What needs to be done: In the copy, include exactly the lines from the one with "The height and width of the screenshot is (814, 1456)." through the end of the data and no others, both ends kept, with every picture left out.

______________________________

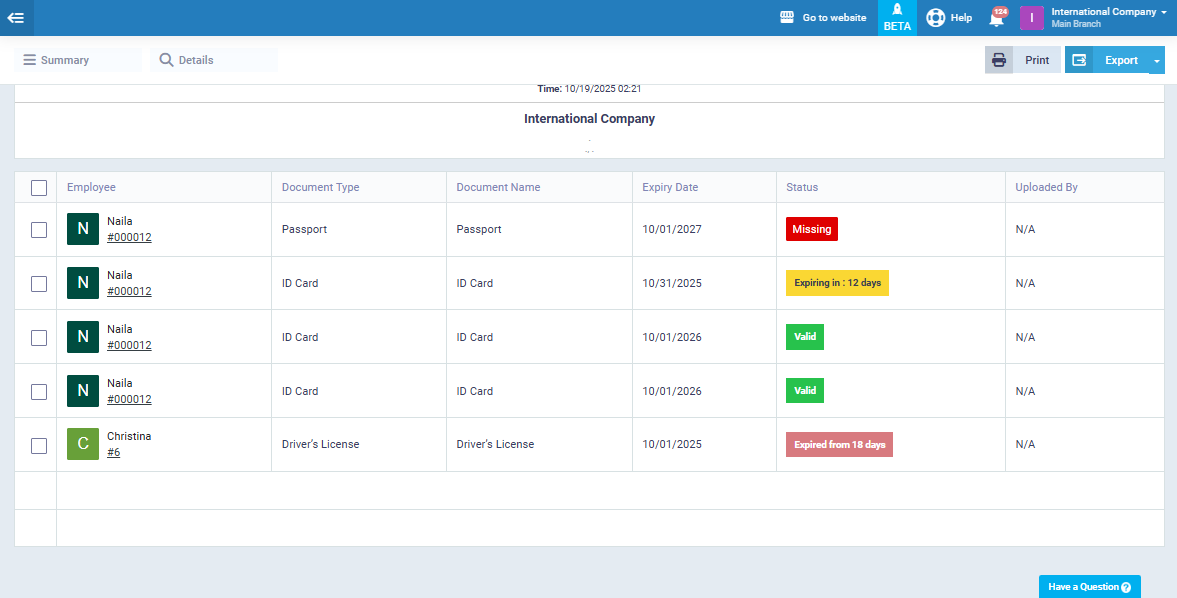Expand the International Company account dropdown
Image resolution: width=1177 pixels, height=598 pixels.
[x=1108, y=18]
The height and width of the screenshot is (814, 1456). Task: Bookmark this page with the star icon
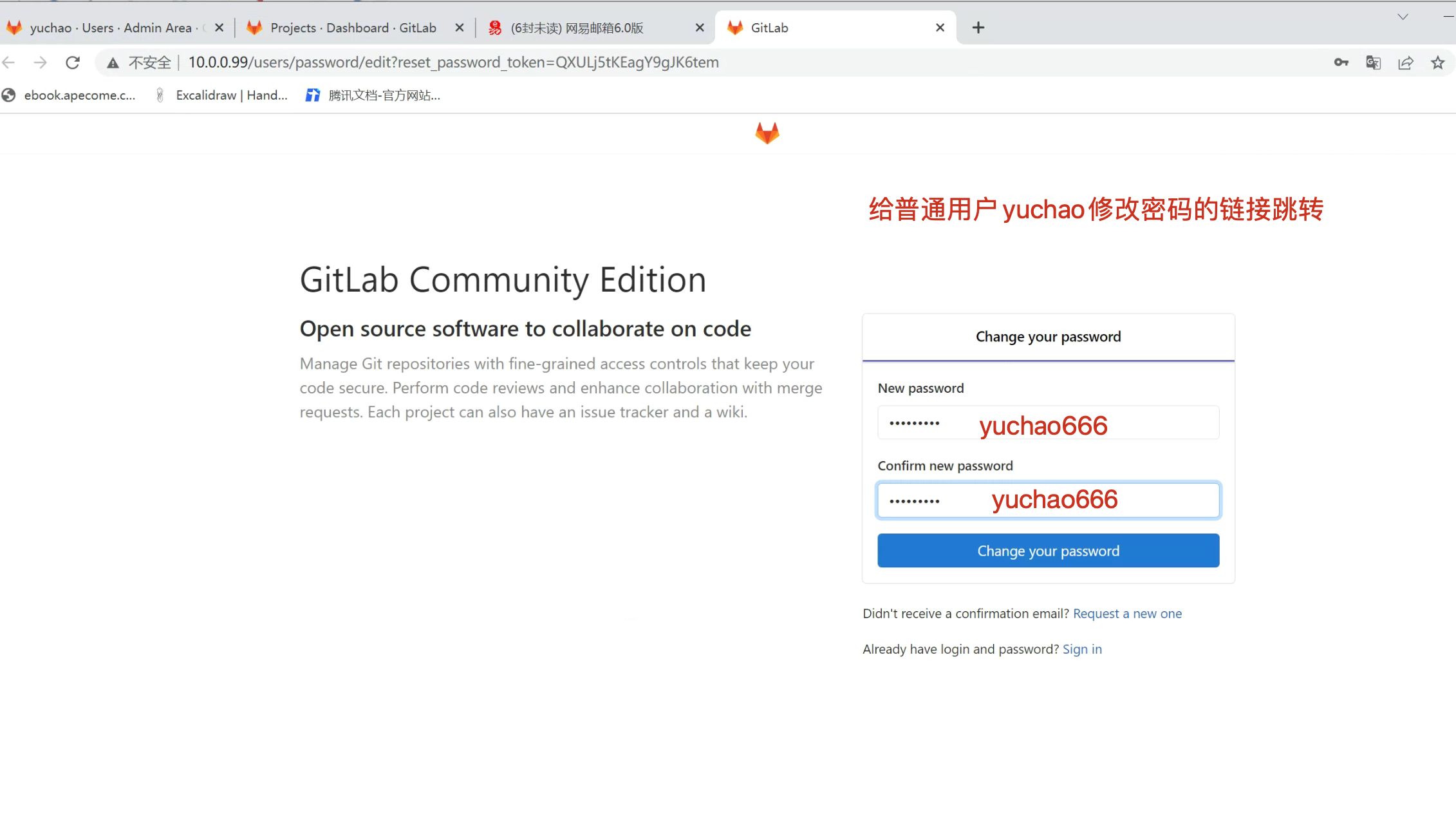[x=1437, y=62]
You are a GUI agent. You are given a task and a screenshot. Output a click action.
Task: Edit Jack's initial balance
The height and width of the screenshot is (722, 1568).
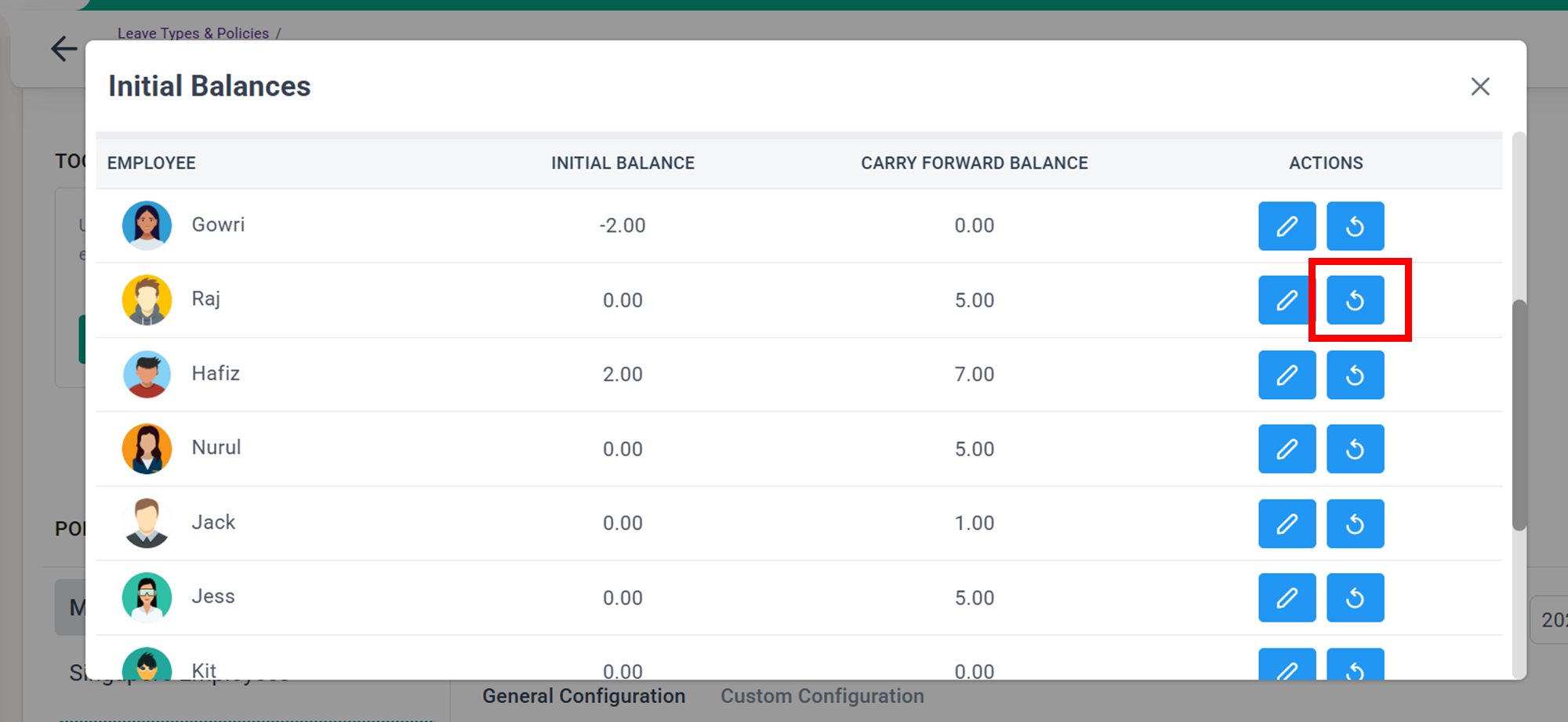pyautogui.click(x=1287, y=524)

______________________________

Output below:
The height and width of the screenshot is (814, 1456). Task: Bookmark this page with the star icon
[x=1437, y=62]
You are a GUI agent. You are given a task and a screenshot. Output a click action.
Task: Edit Jack's initial balance
The height and width of the screenshot is (722, 1568).
pyautogui.click(x=1287, y=524)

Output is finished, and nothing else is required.